Tuesday morning, it shocked him again.  And again.

He was admitted back into the hospital.  Tuesday afternoon, he was sitting in the bed, not moving, and his heart was just going berserk.  He had runs of vtach.  At times, his heart even started going into ventricular fibrillation.  That’s when it’s just beating so erratically, it’s not effectively pumping blood anywhere.  Each time, his ICD paced him out of it.  But each time, he braced himself for another shock.  He couldn’t seem to have 2 normal heartbeats in a row all day.  It was horrible.  One of the worst days of my life.  We both thought he was going to die.   But he didn’t. I’m thankful for that.

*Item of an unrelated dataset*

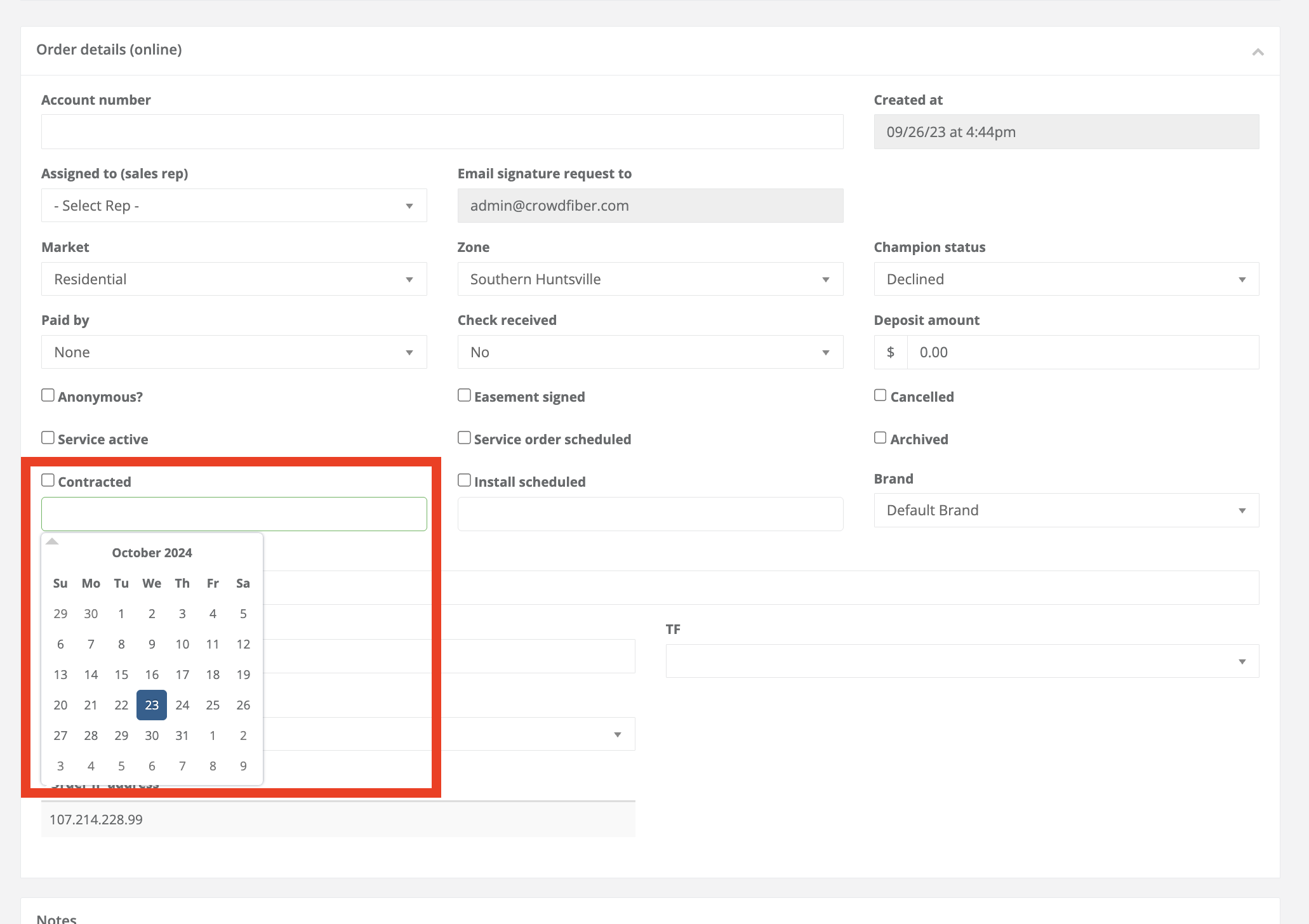This screenshot has height=924, width=1309.
Task: Check the Archived box
Action: 880,437
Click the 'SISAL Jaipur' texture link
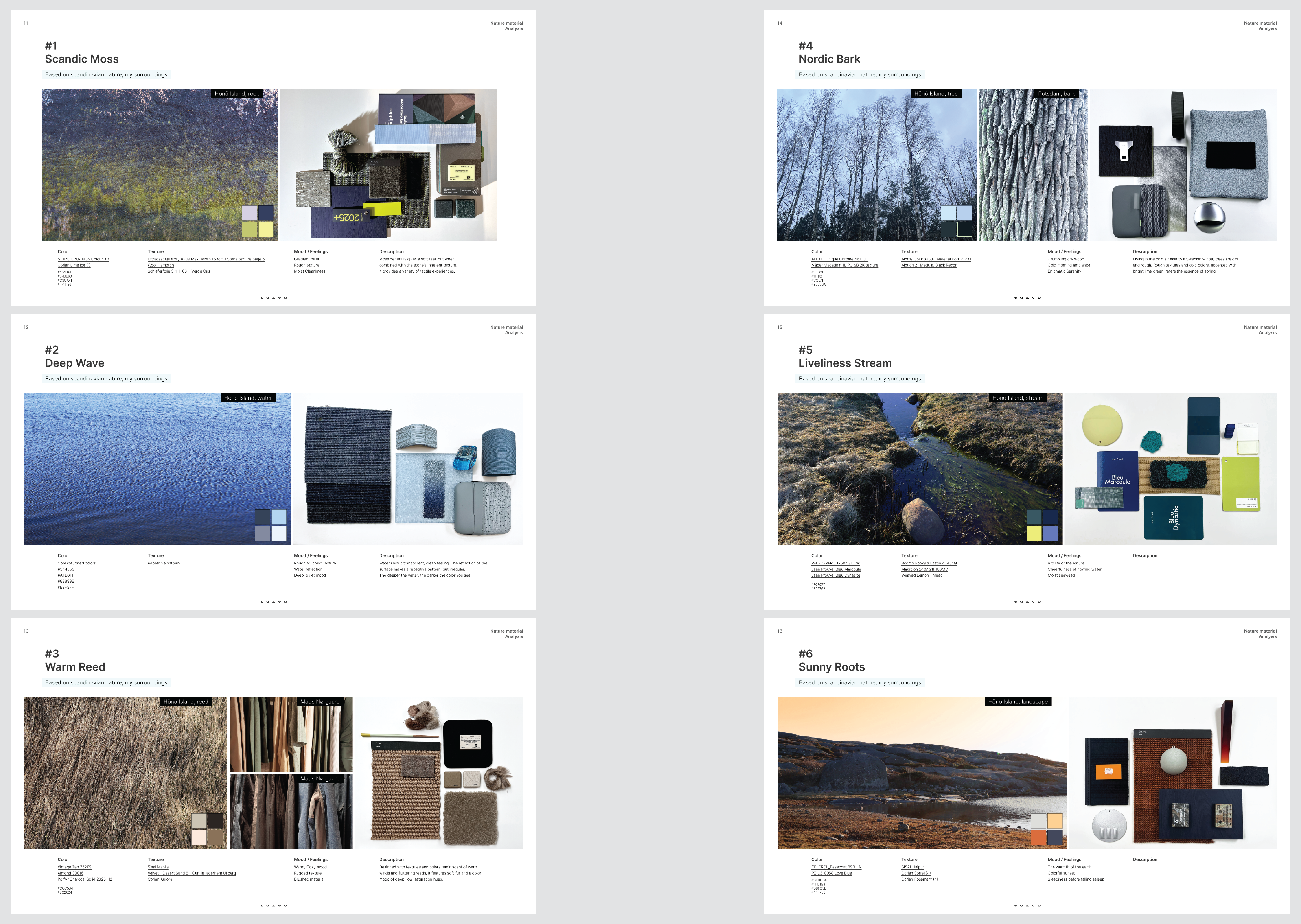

He is still in the hospital.  His doctors want him to have 24 – 48 hours of normal, steady heart rhythms before they discharge him.  In the meantime, they’re tweaking his medicine and we’re waiting on the new drug to build in his system and give him 100% efficacy.

I dont’ know exactly what a panic attack is, but I think I’ve been on the verge a few times this week.  I’ve felt physically suffocated by fear.  I’ve felt like something was choking me, gripping my chest, standing on my lungs.  And when I’ve felt that kind of fear, when I’ve been tempted to just give in to despair and let my mind dwell on all the what-ifs, I have remembered Isaiah 26:3 —

You will keep him in perfect peace whose mind is stayed on you

And then I have gone over a mental list of what I know to be true of God.

  1. I know God is sovereign.  Nothing is happening to me right now without His full knowledge and His full permission.
  2. I know God is good.  He can’t be evil or mean-spirited.  He is good.  And if He is sovereignly allowing this to happen to us and He is good, then this will eventually be turned into good.
  3. He promises to work all things out for my good.  I love Him.  I’ve been called according to His purposes.  He will work this out for my ultimate good. (Romans 8:28)
  4. I know God is compassionate.  God came to the earth in the form of a human, Jesus.  He experienced every emotion.  He knows what it’s like to love someone and have that person be sick or die.  He knows what it is like to be exhausted and emotionally and physically spent.  He knows exactly what I’m experiencing and He is compassionate.  He cares.
  5. I know God is working this out for His glory.  (John 9)  He will reveal His glory in this situation.
  6. I know God loves me.  He loves me more than my own earthly parents love me.  He loves me more than I love my children.  He really, really loves me.

I know those things are true.  I know those things about our Father.  And when I fix my mind of those truths, I do receive peace.  It’s not a peace like I’m sitting in a hammock on a beach in the Bahamas, but it’s a peace that really is perfect for me, for now.

When I feel overwhelmed and afraid and dog-tired, I can rehearse these truths in my mind, and I’m OK.  I just have to go back to what I know.